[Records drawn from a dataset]
>>>

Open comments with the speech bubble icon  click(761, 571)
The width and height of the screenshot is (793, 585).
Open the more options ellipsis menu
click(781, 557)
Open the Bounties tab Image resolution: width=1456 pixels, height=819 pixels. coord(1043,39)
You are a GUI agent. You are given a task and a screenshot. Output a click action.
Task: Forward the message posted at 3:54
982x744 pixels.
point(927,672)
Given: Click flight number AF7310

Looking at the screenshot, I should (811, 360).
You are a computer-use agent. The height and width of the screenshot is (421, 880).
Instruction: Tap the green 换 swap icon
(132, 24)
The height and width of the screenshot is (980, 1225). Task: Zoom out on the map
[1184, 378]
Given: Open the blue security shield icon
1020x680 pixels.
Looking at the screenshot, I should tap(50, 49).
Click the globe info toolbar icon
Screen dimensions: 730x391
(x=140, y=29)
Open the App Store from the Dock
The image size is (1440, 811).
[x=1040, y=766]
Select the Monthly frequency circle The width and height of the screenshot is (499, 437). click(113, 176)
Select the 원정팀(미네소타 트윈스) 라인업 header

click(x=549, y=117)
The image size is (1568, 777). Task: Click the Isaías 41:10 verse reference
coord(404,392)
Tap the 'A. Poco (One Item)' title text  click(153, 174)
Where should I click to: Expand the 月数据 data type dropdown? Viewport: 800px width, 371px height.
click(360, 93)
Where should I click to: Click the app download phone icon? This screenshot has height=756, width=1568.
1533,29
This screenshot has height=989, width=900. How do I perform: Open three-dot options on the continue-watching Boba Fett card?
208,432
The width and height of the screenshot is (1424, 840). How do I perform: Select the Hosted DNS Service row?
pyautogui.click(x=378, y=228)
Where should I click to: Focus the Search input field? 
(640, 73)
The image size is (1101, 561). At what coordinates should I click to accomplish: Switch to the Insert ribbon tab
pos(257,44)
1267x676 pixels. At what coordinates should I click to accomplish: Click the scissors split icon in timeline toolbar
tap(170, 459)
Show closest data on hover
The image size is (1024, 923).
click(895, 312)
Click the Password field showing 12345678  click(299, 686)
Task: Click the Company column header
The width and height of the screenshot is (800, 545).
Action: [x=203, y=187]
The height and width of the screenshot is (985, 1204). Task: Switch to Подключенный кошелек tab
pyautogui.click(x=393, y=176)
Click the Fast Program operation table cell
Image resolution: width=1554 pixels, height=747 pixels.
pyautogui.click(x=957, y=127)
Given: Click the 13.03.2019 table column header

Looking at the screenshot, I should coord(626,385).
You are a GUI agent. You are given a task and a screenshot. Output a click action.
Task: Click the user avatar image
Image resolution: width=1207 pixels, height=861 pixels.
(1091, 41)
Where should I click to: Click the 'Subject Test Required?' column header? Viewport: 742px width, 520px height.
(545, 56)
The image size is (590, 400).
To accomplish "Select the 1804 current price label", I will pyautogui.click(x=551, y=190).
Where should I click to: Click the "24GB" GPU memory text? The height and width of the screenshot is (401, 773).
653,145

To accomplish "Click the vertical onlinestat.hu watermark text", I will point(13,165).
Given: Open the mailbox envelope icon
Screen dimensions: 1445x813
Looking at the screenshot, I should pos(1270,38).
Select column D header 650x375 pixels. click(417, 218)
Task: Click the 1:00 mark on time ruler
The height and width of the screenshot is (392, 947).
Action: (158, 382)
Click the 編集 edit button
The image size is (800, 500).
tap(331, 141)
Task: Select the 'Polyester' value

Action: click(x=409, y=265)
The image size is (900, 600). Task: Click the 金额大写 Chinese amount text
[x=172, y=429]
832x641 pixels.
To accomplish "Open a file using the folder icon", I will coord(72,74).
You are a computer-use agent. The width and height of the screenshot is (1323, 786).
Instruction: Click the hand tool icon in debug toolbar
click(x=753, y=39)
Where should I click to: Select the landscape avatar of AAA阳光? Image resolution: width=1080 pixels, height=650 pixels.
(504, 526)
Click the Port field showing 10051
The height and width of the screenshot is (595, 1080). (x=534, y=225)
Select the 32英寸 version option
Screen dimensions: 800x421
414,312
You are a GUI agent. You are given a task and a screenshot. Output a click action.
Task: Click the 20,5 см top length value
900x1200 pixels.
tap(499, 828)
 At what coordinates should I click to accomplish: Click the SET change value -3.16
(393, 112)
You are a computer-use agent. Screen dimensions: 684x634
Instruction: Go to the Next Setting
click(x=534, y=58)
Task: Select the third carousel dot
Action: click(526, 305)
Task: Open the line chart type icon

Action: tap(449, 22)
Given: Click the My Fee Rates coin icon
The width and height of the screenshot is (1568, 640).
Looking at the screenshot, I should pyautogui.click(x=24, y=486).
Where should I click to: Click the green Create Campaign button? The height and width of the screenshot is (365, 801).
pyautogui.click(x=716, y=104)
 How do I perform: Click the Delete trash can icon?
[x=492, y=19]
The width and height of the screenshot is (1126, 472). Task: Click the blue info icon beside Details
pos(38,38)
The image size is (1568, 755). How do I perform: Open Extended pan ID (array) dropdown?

<<<

*Prompt*.
Please output an exact copy of the lines above, from the opening line of the data down to the line that contains "Click the Password".

*Task result*.
Open comments with the speech bubble icon  click(761, 571)
The width and height of the screenshot is (793, 585).
Open the more options ellipsis menu
click(781, 557)
Open the Bounties tab Image resolution: width=1456 pixels, height=819 pixels. coord(1043,39)
You are a GUI agent. You are given a task and a screenshot. Output a click action.
Task: Forward the message posted at 3:54
982x744 pixels.
point(927,672)
Given: Click flight number AF7310

Looking at the screenshot, I should (811, 360).
You are a computer-use agent. The height and width of the screenshot is (421, 880).
Instruction: Tap the green 换 swap icon
(132, 24)
The height and width of the screenshot is (980, 1225). Task: Zoom out on the map
[1184, 378]
Given: Open the blue security shield icon
1020x680 pixels.
Looking at the screenshot, I should tap(50, 49).
Click the globe info toolbar icon
Screen dimensions: 730x391
(x=140, y=29)
Open the App Store from the Dock
The image size is (1440, 811).
[x=1040, y=766]
Select the Monthly frequency circle The width and height of the screenshot is (499, 437). click(113, 176)
Select the 원정팀(미네소타 트윈스) 라인업 header

click(x=549, y=117)
The image size is (1568, 777). Task: Click the Isaías 41:10 verse reference
coord(404,392)
Tap the 'A. Poco (One Item)' title text  click(153, 174)
Where should I click to: Expand the 月数据 data type dropdown? Viewport: 800px width, 371px height.
click(360, 93)
Where should I click to: Click the app download phone icon? This screenshot has height=756, width=1568.
1533,29
This screenshot has height=989, width=900. How do I perform: Open three-dot options on the continue-watching Boba Fett card?
208,432
The width and height of the screenshot is (1424, 840). How do I perform: Select the Hosted DNS Service row?
pyautogui.click(x=378, y=228)
Where should I click to: Focus the Search input field? 
(640, 73)
The image size is (1101, 561). At what coordinates should I click to accomplish: Switch to the Insert ribbon tab
pos(257,44)
1267x676 pixels. At what coordinates should I click to accomplish: Click the scissors split icon in timeline toolbar
tap(170, 459)
Show closest data on hover
The image size is (1024, 923).
click(895, 312)
Click the Password field showing 12345678  click(299, 686)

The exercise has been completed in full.